Page text:
Special Issue Information

Dear Colleagues,

Over the last twenty years the increase in the quantity and quality and the free availability of satellite data has made remote sensing a powerful tool for geoscientists and geophysicists studying the impact of earthquakes on the Earth’s surface and society.

This impact strengthens the need to fully utilize the landscape of the Earth as a proxy for interior processes, providing data that will mitigate the earthquake vulnerability to primary and secondary effects. At present, several earthquake examples indicate that the megacities created by rapid urbanization have developed in unsafe areas and this has led to far greater losses than those experienced in the past. For the study of the Earth’s surface, the remote sensing research techniques can be divided into major categories: the first category contains satellite InSAR and GNSS, which are rather well known as key techniques for highlighting surface deformations during earthquakes within days, if not hours, after the data acquisition. Today, the InSAR technique is ideal for the analysis of wide areas, thanks to the recent Sentinel 1a-b missions able to ensure the strong stability of image acquisition. On the contrary, InSAR is also suitable for providing more detailed analysis at the meter resolution over smaller regions exploiting VHR SAR platforms, COSMO-SkyMed and TerraSAR-X. However, InSAR still needs external data to proceed with accurate calibration and poses new challenges to the scientific community for further progress.

Collected data:
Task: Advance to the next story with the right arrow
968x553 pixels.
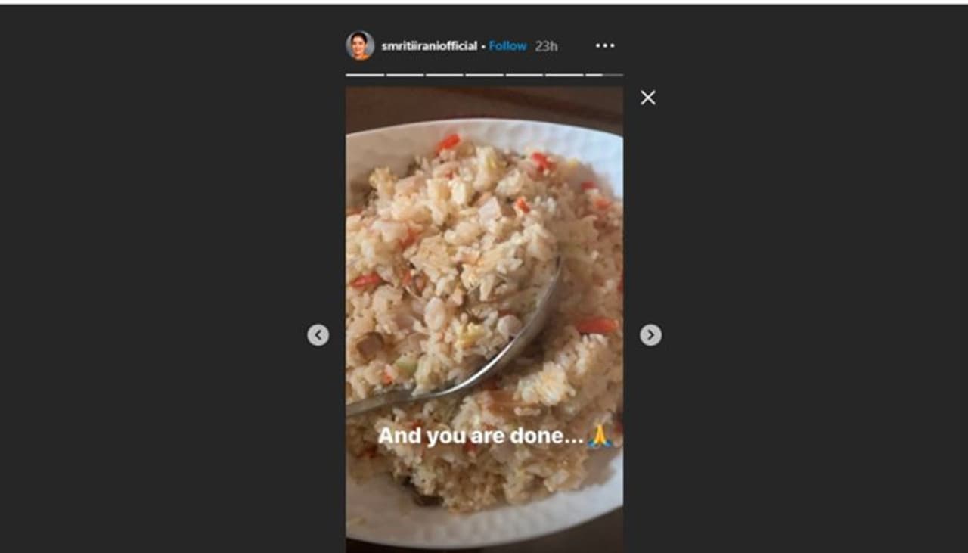Action: click(650, 335)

Set task 1:
Answer these questions from the special issue text on earthquakes and remote sensing:
(a) Over how many years has the growth in satellite data made remote sensing a powerful tool?
(b) Which missions make InSAR ideal for analyzing wide areas?
(c) Which two VHR SAR platforms are named for meter-resolution analysis over smaller regions?
Set task 2:
Write the next paragraph of the special issue text on earthquakes and remote sensing, picking up after its final sentence.
The data are not needed for any of the work here.

Written reply 1:
(a) Twenty years.
(b) The Sentinel 1a-b missions.
(c) COSMO-SkyMed and TerraSAR-X.

Written reply 2:
In the second category, the new technology of UAVs, which acquire primarily optical data, is suitable for the damage assessment and monitoring. The UAV technique is promising to fill some of the gaps in the resolution of satellites or classic aerial photos. The UAV data can be combined with classic aerial photos or other satellite products and is ideal for the analysis of rather small landscapes. Due to the flexibility of the UAV technique it is ideal for the purposes of the long-term monitoring of secondary earthquake effects. UAV technology from its infancy until present shows rapid evolution and provides new opportunities for fast, easy and rapid data acquisition within a few hours of an earthquake either for hazard inspection or landscape analysis and monitoring of the secondary effects. Note that systematic and repeated acquisition from dedicated satellites for monitoring purposes is currently lacking. In addition, UAV technologies produce data clouds that can be also compared with terrestrial LiDAR data clouds.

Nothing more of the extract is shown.